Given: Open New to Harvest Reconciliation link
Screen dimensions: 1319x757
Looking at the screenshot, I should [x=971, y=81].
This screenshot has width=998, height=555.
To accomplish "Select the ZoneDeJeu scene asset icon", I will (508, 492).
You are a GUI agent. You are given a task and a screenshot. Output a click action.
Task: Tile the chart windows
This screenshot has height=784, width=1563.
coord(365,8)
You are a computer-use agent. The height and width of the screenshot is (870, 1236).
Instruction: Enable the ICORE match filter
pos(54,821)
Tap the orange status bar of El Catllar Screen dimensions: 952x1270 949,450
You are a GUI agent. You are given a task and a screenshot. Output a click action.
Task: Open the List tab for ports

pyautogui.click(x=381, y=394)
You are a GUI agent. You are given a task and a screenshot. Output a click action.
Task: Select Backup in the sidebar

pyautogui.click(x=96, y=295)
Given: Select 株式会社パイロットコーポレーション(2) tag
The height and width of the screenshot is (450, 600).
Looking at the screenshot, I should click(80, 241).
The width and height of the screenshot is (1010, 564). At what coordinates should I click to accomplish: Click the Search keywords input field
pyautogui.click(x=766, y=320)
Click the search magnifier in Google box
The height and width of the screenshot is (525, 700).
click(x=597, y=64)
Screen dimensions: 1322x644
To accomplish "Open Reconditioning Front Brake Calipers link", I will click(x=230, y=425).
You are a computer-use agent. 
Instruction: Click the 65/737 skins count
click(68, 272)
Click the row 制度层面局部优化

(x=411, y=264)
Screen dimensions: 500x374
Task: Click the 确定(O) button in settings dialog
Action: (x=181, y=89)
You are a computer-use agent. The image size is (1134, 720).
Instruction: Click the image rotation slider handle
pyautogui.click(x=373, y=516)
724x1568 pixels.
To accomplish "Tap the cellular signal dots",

========

TASK TO CARRY OUT:
Beginning with the line that contains "Instruction: Click the image", return every line to the end of the listing, unchanged, and nothing else.

FINAL ANSWER:
Instruction: Click the image rotation slider handle
pyautogui.click(x=373, y=516)
724x1568 pixels.
To accomplish "Tap the cellular signal dots",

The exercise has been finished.